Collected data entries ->

# # # # # # #

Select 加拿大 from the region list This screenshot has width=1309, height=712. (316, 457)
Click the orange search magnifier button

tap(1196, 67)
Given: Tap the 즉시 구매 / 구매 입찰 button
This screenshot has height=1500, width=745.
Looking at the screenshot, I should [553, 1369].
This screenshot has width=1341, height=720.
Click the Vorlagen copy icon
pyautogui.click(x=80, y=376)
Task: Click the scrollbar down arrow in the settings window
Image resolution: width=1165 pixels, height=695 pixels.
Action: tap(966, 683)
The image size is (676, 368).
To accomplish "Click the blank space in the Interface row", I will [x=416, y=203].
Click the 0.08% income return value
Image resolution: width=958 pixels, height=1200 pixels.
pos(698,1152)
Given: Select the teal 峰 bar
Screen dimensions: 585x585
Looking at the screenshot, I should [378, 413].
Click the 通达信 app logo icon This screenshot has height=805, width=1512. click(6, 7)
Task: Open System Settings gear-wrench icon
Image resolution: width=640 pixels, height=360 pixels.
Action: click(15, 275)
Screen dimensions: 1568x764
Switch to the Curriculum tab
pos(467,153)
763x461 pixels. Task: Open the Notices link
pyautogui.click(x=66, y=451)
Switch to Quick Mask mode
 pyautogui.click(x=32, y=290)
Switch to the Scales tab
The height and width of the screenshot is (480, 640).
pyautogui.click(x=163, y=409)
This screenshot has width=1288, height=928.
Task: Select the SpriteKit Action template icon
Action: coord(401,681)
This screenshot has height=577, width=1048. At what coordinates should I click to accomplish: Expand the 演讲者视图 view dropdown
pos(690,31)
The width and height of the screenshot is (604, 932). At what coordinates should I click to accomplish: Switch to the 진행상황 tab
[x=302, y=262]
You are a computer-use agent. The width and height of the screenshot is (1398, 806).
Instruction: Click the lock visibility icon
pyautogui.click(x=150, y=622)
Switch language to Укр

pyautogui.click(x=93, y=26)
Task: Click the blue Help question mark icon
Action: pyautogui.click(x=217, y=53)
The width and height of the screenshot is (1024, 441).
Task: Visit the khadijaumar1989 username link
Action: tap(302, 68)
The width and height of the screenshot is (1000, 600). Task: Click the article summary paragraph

# # # # # # #

ASSIGNMENT -> Every entry should be restated word for word.

ANSWER BOX ->
Select 加拿大 from the region list This screenshot has width=1309, height=712. (316, 457)
Click the orange search magnifier button

tap(1196, 67)
Given: Tap the 즉시 구매 / 구매 입찰 button
This screenshot has height=1500, width=745.
Looking at the screenshot, I should [553, 1369].
This screenshot has width=1341, height=720.
Click the Vorlagen copy icon
pyautogui.click(x=80, y=376)
Task: Click the scrollbar down arrow in the settings window
Image resolution: width=1165 pixels, height=695 pixels.
Action: tap(966, 683)
The image size is (676, 368).
To accomplish "Click the blank space in the Interface row", I will [x=416, y=203].
Click the 0.08% income return value
Image resolution: width=958 pixels, height=1200 pixels.
pos(698,1152)
Given: Select the teal 峰 bar
Screen dimensions: 585x585
Looking at the screenshot, I should [378, 413].
Click the 通达信 app logo icon This screenshot has height=805, width=1512. click(6, 7)
Task: Open System Settings gear-wrench icon
Image resolution: width=640 pixels, height=360 pixels.
Action: click(15, 275)
Screen dimensions: 1568x764
Switch to the Curriculum tab
pos(467,153)
763x461 pixels. Task: Open the Notices link
pyautogui.click(x=66, y=451)
Switch to Quick Mask mode
 pyautogui.click(x=32, y=290)
Switch to the Scales tab
The height and width of the screenshot is (480, 640).
pyautogui.click(x=163, y=409)
This screenshot has width=1288, height=928.
Task: Select the SpriteKit Action template icon
Action: coord(401,681)
This screenshot has height=577, width=1048. At what coordinates should I click to accomplish: Expand the 演讲者视图 view dropdown
pos(690,31)
The width and height of the screenshot is (604, 932). At what coordinates should I click to accomplish: Switch to the 진행상황 tab
[x=302, y=262]
You are a computer-use agent. The width and height of the screenshot is (1398, 806).
Instruction: Click the lock visibility icon
pyautogui.click(x=150, y=622)
Switch language to Укр

pyautogui.click(x=93, y=26)
Task: Click the blue Help question mark icon
Action: pyautogui.click(x=217, y=53)
The width and height of the screenshot is (1024, 441).
Task: Visit the khadijaumar1989 username link
Action: tap(302, 68)
The width and height of the screenshot is (1000, 600). Task: Click the article summary paragraph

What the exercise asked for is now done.